■ WORK INSTRUCTIONS: Would you please set down the data again exactly as given, excluding the pictures?

■ ■ ■

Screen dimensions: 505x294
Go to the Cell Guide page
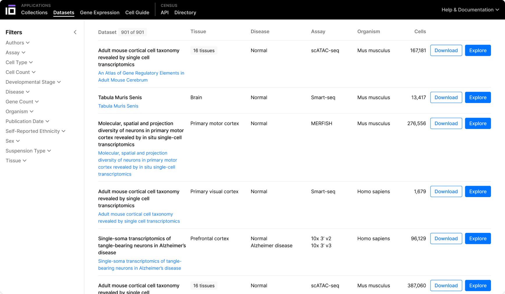point(137,13)
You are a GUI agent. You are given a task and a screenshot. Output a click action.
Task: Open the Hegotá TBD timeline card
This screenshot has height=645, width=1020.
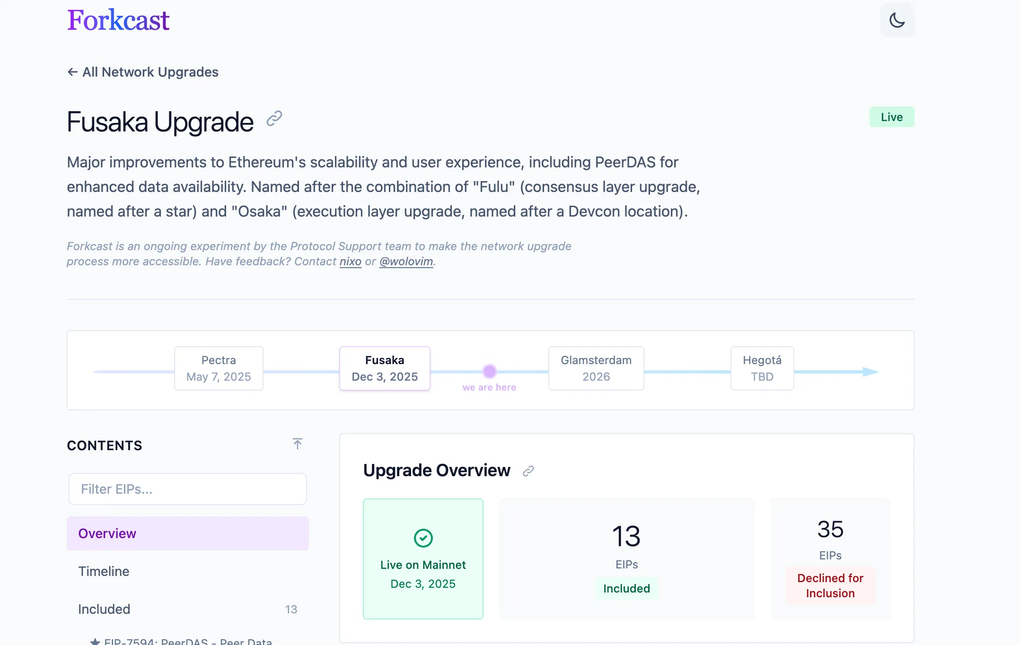pos(762,368)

■ ■ ■

■ RESULT:
Screen dimensions: 505x294
Go to the Cell Guide page
point(137,13)
You are a GUI agent. You are given a task and a screenshot. Output a click action.
Task: Open the Hegotá TBD timeline card
This screenshot has height=645, width=1020.
pos(762,368)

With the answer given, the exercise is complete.